[[ EXCERPTED TEXT open ]]

Authorities are calling the attacks the deadliest attacks in the country's history.
The blast in the town of Mastung, near the Balochistan provincial capital Quetta, was the latest in a string of attacks that have spurred fears of violence ahead of nationwide polls on July 25, and underscored the fragility of Pakistan's dramatic gains in security.
Authorities said the suicide bomber detonated in the middle of a compound where the political meeting was taking place.
Four others died in a strike in Pakistan's northwest, spreading panic across the country.
"Human remains and red bloody pieces of flesh were littered everywhere in the compound. Injured people were crying in pain and fear," journalist Attah Ullah said, from the scene of the larger attack.
One political worker, Salam Baloch, said he heard a "deafening blast" and saw a "thick grey ball of fire and smoke".
"People put... bodies and the injured in rickshaws and other vehicles and rushed them to hospital before rescue officials arrived," he added.
Emergency workers also shuttled victims in ambulances as bystanders sobbed in the darkness due to the lack of electricity in the impoverished area.
Survivors in blood-smeared clothes were taken to hospitals in Mastung and nearby Quetta, where they were greeted by tense crowds of mourners, an AFP reporter said. The deceased could be seen covered in shrouds.
"The death toll has risen to 128," Balochistan home minister Agha Umar Bungalzai told AFP. A senior provincial government official also confirmed the figure, adding that 150 others were injured.
Among the dead was Siraj Raisani, who was running for a provincial seat with the newly-formed local Balochistan Awami Party (BAP), Bungalzai said.
The attack was the most lethal since Taliban militants assaulted a school in the northwestern city of Peshawar in 2014, killing more than150 people, mostly children, and one of the deadliest in Pakistan's long struggle with militancy.
It came hours after four people were killed and 39 injured when a bomb hidden inside a motorcycle detonated close to another politician's convoy in Bannu on Friday, near the border with Afghanistan.
The politician - Akram Khan Durrani, a candidate of the Muttahida Majlis-e-Amal (MMA) party - survived, police said. No group has yet claimed responsibility for that attack.

[[ EXCERPTED TEXT closed ]]
[[ DATA PROVIDED open ]]

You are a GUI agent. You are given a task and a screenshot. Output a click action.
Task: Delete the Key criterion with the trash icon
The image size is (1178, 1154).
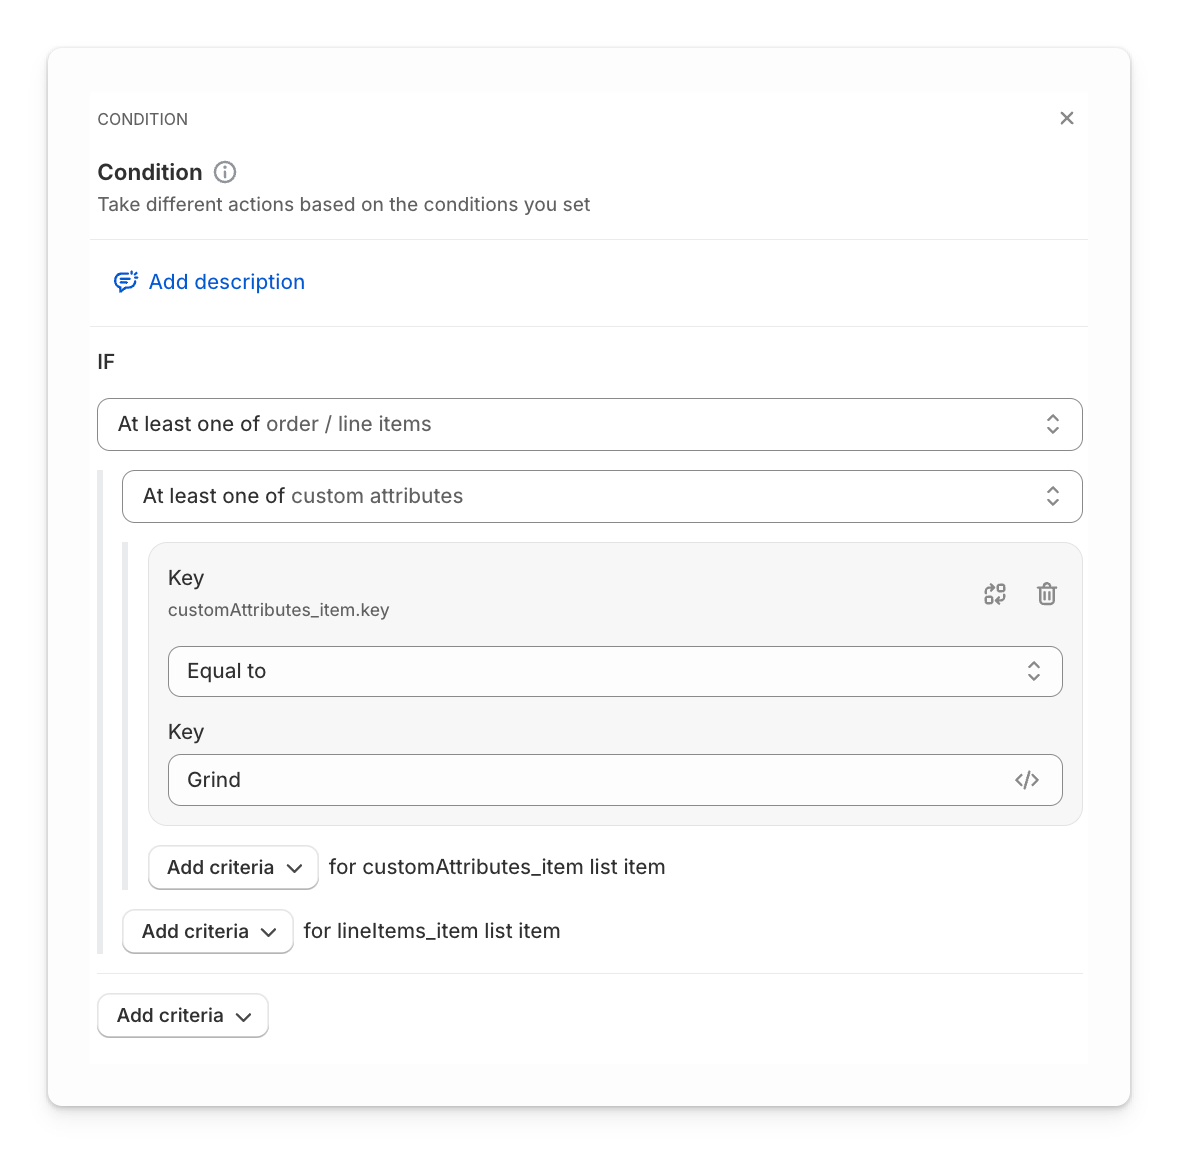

[[ DATA PROVIDED closed ]]

■ ACTION ITEM ■
Echo the passage from the Mastung bombing report word for word, starting at "The politician - Akram" and ending at "for that attack.". The lines above aren't needed here.

■ ANSWER FOR THE TASK ■
The politician - Akram Khan Durrani, a candidate of the Muttahida Majlis-e-Amal (MMA) party - survived, police said. No group has yet claimed responsibility for that attack.